**PROBLEM TO SOLVE**.
Find the line containing "At what coordinates". Retype it and every later line of the records exactly, leaving out pictures.

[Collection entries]
/---

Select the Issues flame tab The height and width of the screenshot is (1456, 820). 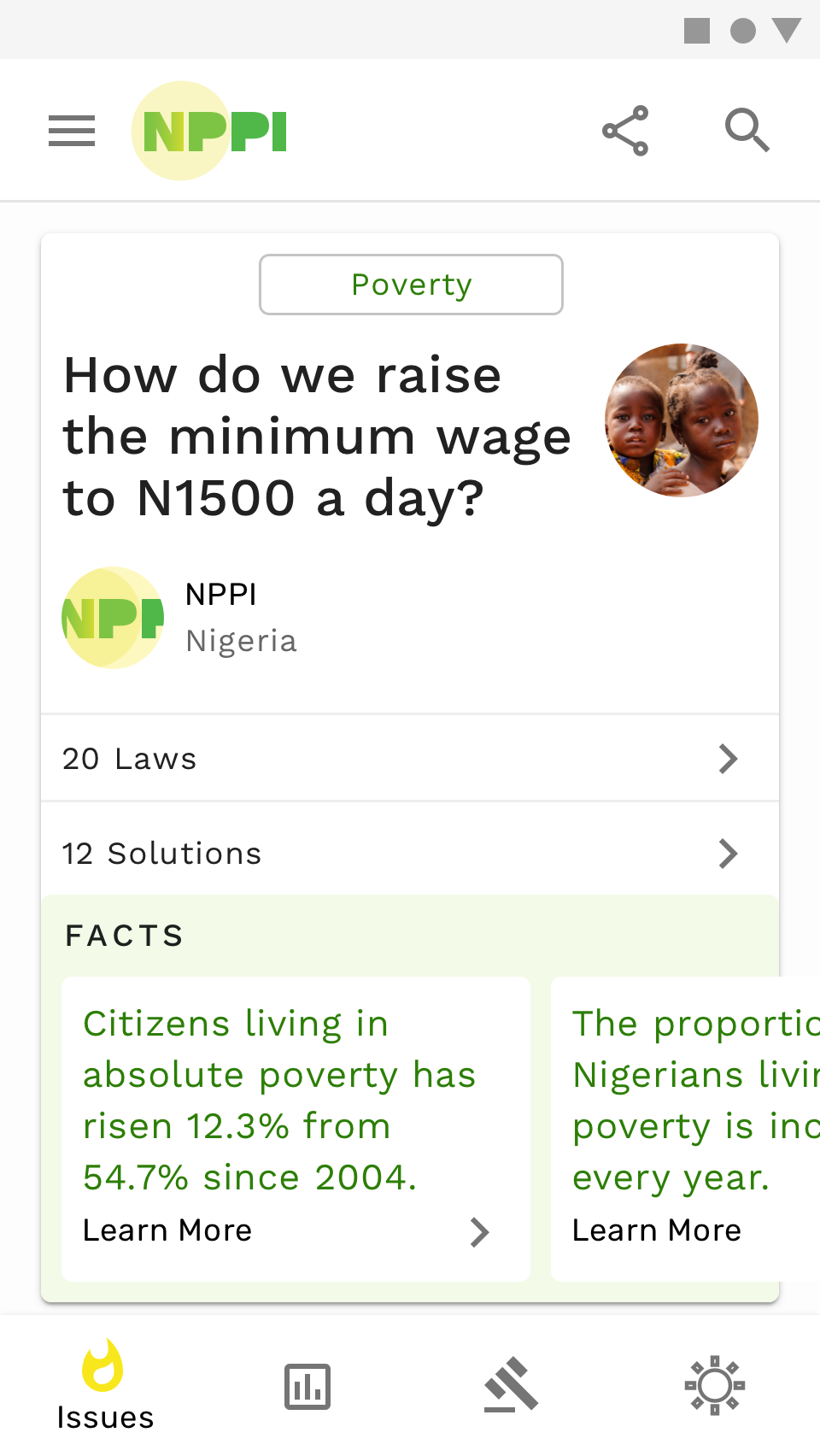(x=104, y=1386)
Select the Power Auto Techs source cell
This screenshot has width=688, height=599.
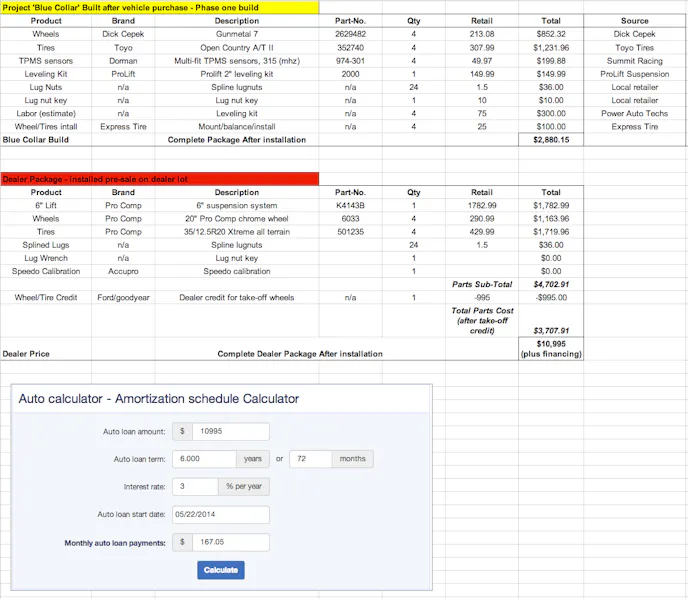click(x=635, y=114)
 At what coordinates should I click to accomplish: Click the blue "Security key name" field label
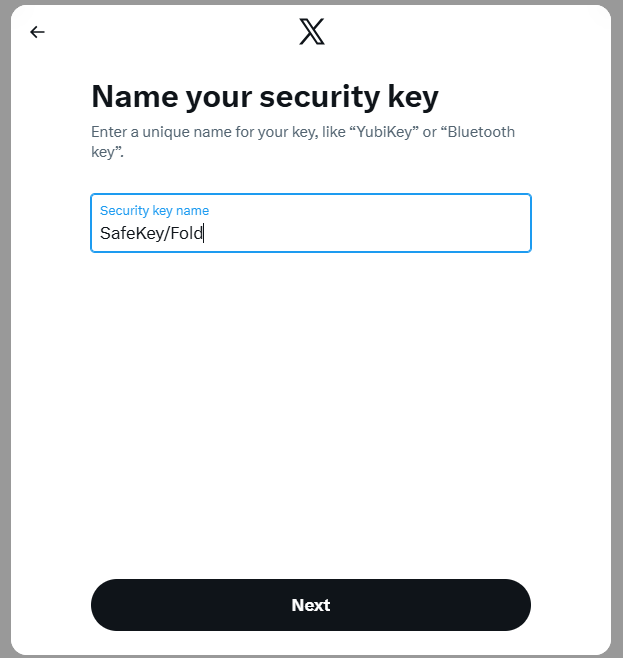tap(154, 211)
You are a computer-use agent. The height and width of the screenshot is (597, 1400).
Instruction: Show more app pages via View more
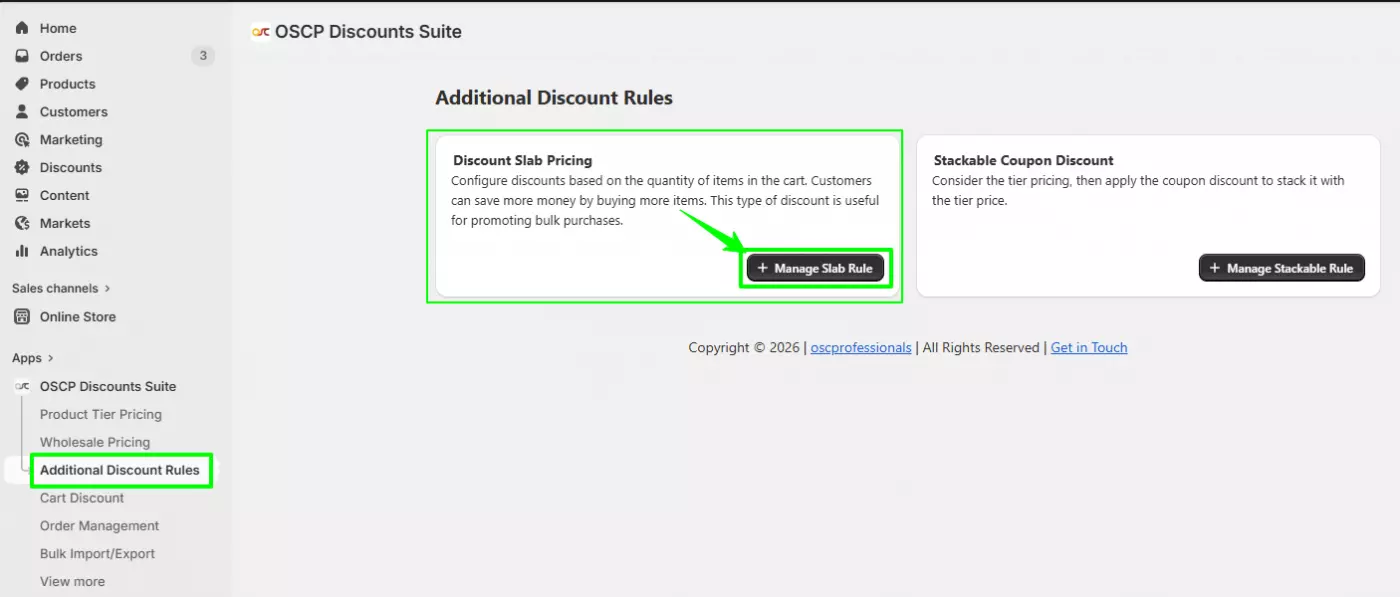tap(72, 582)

\---

**EXERCISE SOLUTION**.
 At what coordinates should I click to accomplish: Click the blue "Security key name" field label
tap(154, 211)
You are a computer-use agent. The height and width of the screenshot is (597, 1400).
Instruction: Show more app pages via View more
tap(72, 582)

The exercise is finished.